- **WHAT IS REQUIRED**
Could you return every record below exactly as it is written?

- **MATERIAL TO PROCESS**
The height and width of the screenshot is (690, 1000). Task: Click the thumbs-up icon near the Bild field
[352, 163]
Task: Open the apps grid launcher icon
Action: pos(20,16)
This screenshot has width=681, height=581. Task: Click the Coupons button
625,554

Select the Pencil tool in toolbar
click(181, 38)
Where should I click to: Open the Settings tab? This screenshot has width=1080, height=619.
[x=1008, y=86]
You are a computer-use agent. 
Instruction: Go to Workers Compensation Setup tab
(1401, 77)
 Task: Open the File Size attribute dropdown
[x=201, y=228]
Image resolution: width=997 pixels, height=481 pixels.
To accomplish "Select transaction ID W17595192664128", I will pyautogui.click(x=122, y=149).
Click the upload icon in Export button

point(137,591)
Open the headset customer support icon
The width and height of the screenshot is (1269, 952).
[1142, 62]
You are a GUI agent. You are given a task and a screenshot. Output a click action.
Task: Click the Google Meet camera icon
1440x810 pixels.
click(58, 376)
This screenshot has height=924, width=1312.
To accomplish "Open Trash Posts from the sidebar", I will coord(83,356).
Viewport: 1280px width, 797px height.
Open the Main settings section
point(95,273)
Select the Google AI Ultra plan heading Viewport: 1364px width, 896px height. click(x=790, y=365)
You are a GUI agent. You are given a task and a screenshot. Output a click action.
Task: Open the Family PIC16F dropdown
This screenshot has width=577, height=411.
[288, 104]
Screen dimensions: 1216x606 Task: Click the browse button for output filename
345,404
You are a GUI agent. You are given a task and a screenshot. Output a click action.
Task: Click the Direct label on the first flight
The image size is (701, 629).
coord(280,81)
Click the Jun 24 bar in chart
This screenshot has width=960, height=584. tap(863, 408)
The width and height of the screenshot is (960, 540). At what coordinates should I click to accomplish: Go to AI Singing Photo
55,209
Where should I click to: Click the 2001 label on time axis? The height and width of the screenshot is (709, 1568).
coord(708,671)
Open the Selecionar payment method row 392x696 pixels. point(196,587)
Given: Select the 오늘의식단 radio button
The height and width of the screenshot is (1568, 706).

- **ANSWER FOR THE TASK**
The height and width of the screenshot is (690, 1000). Task: Click the thumbs-up icon near the Bild field
[352, 163]
Task: Open the apps grid launcher icon
Action: pos(20,16)
This screenshot has width=681, height=581. Task: Click the Coupons button
625,554

Select the Pencil tool in toolbar
click(181, 38)
Where should I click to: Open the Settings tab? This screenshot has width=1080, height=619.
[x=1008, y=86]
You are a computer-use agent. 
Instruction: Go to Workers Compensation Setup tab
(1401, 77)
 Task: Open the File Size attribute dropdown
[x=201, y=228]
Image resolution: width=997 pixels, height=481 pixels.
To accomplish "Select transaction ID W17595192664128", I will pyautogui.click(x=122, y=149).
Click the upload icon in Export button

point(137,591)
Open the headset customer support icon
The width and height of the screenshot is (1269, 952).
[1142, 62]
You are a GUI agent. You are given a task and a screenshot. Output a click action.
Task: Click the Google Meet camera icon
1440x810 pixels.
click(58, 376)
This screenshot has height=924, width=1312.
To accomplish "Open Trash Posts from the sidebar", I will coord(83,356).
Viewport: 1280px width, 797px height.
Open the Main settings section
point(95,273)
Select the Google AI Ultra plan heading Viewport: 1364px width, 896px height. click(x=790, y=365)
You are a GUI agent. You are given a task and a screenshot. Output a click action.
Task: Open the Family PIC16F dropdown
This screenshot has width=577, height=411.
[288, 104]
Screen dimensions: 1216x606 Task: Click the browse button for output filename
345,404
You are a GUI agent. You are given a task and a screenshot. Output a click action.
Task: Click the Direct label on the first flight
The image size is (701, 629).
coord(280,81)
Click the Jun 24 bar in chart
This screenshot has width=960, height=584. tap(863, 408)
The width and height of the screenshot is (960, 540). At what coordinates should I click to accomplish: Go to AI Singing Photo
55,209
Where should I click to: Click the 2001 label on time axis? The height and width of the screenshot is (709, 1568).
coord(708,671)
Open the Selecionar payment method row 392x696 pixels. point(196,587)
Given: Select the 오늘의식단 radio button
The height and width of the screenshot is (1568, 706).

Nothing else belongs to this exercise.